Scaling results using vecTuner for scenarios with 25 million and 200 million particles are shown in Fig. 6. For these scenarios the kdd always outperforms the standard domain decomposition if the new load estimators are used.

Simulations over a longer time-scale have been calculated for all three scenarios. For the scenario with 25 million particles, the evolution of the droplets is show in Fig. 7. In contrast to the previous simulations, the larger simulation was able to visualize the wiggling within the droplet formation nicely.

5 Preliminary Results: AutoPas Integration

Our work further concentrated on the integration of the C++ library AutoPas [8] into ls1 mardyn. The library employs auto-tuning to provide close to optimal node-level performance for particle simulations, which is expected to complement the distributed-memory load balancing approach. Early studies have shown successful automatic adaptions of the employed algorithms to both varying inputs as well as dynamically changing scenarios.

Fig. 8
figure 8

Spinodal decomposition scenario with 4 million particles calculated with ls1 mardyn and AutoPas. The images on the top show the end configuration of the system from the side (top left) and a slice of it (top right). The bottom figure shows the time needed for each iteration for two different shared-memory parallelization strategies. AutoPas is able to automatically choose between these two strategies

Figure 8 shows how AutoPas can already be used to calculate a spinodal decomposition scenario using ls1 mardyn. The simulation starts with a supercritical temperature and a density close to the critical one. Then, the temperature is controlled immediately to a temperature far below the critical one by the velocity scaling thermostat, so that the state of the fluid suddenly becomes physically unstable, resulting in the decomposition of the fluid into stable vapor and liquid phases (see Fig. 8, top). During the simulation the system thus changes from a homogeneous state to a very heterogeneous one. Looking at shared-memory parallelization strategies, in the beginning, while the system is still homogeneous, a load-unaware strategy can be used that simply splits the subdomain into even parts to be calculated by each thread of a cpu. Later on, when the system becomes increasingly heterogeneous a load-balancing strategy is needed. In the shown figure AutoPas is allowed to choose between two shared-memory parallelization strategies, here called traversals [19, 20]:  

c08:

This traversal uses coloring to split the domain into multiple groups of cells (colors), where calculation on all cells in one group can be done in parallel without any data races.

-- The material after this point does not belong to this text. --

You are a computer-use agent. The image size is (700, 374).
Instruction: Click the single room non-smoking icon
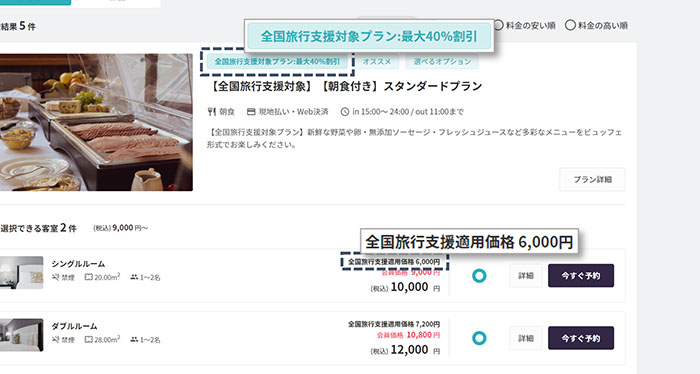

The cells of each color are then distributed to the threads using OpenMP’s dynamic scheduling. After one color is finished, the next color is started.

sli:

The sliced traversal (sli) slices the domain into multiple equally sized subdomains. Each subdomain is then calculated by one thread. Locks are employed to prevent data races.

Henceforth, the c08 traversal is better suited for heterogeneous scenarios, as it provides dynamic scheduling, while the sli traversal is better suited for homogeneous scenarios, as it uses less overhead. As expected, AutoPas switches the shared-memory parallelization strategy for the mentioned scenario at time step \(\sim \)9 000 from sli to c08.

6 Summary and Outlook

We have outlined recent progress in usability (plugin concept), load balancing (kdd-based decomposition and load estimation approaches) and auto-tuning (library AutoPas) to improve the molecular dynamics software ls1 mardyn. Load balancing improvements enabled unprecedented large-scale droplet coalescence simulations leveraging the supercomputer Hazel Hen. Yet, more work and effort is required to improve scalability of the scheme beyond O(200) nodes. The auto-tuning approach we follow by the integration of AutoPas appears promising in terms of both scenario as well as hardware-aware HPC algorithm adoption. More work in this regard is in progress, focusing amongst others on the incorporation of Verlet list options and different OpenMP parallelization schemes.